__TASK PROMPT__
Print, exactly as written, every line from the first line of the records below through the line containing "You are a computer-use agent. The image size is (263, 175).", and nothing further.
+ + + +
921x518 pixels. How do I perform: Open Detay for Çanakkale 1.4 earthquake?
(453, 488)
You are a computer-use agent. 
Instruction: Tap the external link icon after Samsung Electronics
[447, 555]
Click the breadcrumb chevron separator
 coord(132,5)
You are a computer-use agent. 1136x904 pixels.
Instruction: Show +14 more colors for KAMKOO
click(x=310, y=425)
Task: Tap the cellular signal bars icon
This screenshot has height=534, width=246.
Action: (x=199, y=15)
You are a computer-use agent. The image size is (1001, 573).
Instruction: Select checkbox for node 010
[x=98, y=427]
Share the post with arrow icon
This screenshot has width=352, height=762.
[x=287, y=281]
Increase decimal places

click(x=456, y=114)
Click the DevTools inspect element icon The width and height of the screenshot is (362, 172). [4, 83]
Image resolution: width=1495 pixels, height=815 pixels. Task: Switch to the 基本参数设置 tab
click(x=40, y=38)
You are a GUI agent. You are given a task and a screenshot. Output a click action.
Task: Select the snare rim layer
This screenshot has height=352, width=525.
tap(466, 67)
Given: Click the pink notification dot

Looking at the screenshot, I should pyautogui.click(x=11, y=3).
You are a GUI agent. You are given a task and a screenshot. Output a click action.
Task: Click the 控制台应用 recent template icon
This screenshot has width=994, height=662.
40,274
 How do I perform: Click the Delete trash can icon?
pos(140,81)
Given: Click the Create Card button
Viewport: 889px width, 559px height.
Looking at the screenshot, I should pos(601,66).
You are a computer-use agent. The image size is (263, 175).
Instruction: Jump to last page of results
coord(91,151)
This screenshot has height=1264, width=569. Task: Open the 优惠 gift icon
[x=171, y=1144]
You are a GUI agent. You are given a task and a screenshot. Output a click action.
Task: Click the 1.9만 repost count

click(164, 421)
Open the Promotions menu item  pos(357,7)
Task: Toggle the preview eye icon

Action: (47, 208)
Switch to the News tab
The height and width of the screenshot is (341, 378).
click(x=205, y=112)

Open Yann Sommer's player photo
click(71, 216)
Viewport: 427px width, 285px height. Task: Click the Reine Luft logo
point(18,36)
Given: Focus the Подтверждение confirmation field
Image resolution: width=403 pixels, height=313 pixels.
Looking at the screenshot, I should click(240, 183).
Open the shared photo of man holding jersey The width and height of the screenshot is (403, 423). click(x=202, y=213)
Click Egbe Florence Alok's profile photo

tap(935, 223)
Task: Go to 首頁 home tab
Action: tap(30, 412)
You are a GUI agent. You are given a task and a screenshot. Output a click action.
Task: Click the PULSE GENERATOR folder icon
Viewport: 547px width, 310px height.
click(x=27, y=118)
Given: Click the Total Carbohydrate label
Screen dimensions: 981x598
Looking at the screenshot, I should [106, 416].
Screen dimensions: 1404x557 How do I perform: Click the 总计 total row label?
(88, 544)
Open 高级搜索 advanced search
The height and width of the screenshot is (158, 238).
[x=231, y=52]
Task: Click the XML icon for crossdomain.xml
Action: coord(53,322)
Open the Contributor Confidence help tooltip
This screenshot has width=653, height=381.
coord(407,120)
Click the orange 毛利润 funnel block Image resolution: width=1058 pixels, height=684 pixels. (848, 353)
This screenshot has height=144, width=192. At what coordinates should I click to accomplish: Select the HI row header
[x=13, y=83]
+ + + +
__TASK RESULT__
921x518 pixels. How do I perform: Open Detay for Çanakkale 1.4 earthquake?
(453, 488)
You are a computer-use agent. 
Instruction: Tap the external link icon after Samsung Electronics
[447, 555]
Click the breadcrumb chevron separator
 coord(132,5)
You are a computer-use agent. 1136x904 pixels.
Instruction: Show +14 more colors for KAMKOO
click(x=310, y=425)
Task: Tap the cellular signal bars icon
This screenshot has height=534, width=246.
Action: (x=199, y=15)
You are a computer-use agent. The image size is (1001, 573).
Instruction: Select checkbox for node 010
[x=98, y=427]
Share the post with arrow icon
This screenshot has width=352, height=762.
[x=287, y=281]
Increase decimal places

click(x=456, y=114)
Click the DevTools inspect element icon The width and height of the screenshot is (362, 172). [4, 83]
Image resolution: width=1495 pixels, height=815 pixels. Task: Switch to the 基本参数设置 tab
click(x=40, y=38)
You are a GUI agent. You are given a task and a screenshot. Output a click action.
Task: Select the snare rim layer
This screenshot has height=352, width=525.
tap(466, 67)
Given: Click the pink notification dot

Looking at the screenshot, I should pyautogui.click(x=11, y=3).
You are a GUI agent. You are given a task and a screenshot. Output a click action.
Task: Click the 控制台应用 recent template icon
This screenshot has width=994, height=662.
40,274
 How do I perform: Click the Delete trash can icon?
pos(140,81)
Given: Click the Create Card button
Viewport: 889px width, 559px height.
Looking at the screenshot, I should pos(601,66).
You are a computer-use agent. The image size is (263, 175).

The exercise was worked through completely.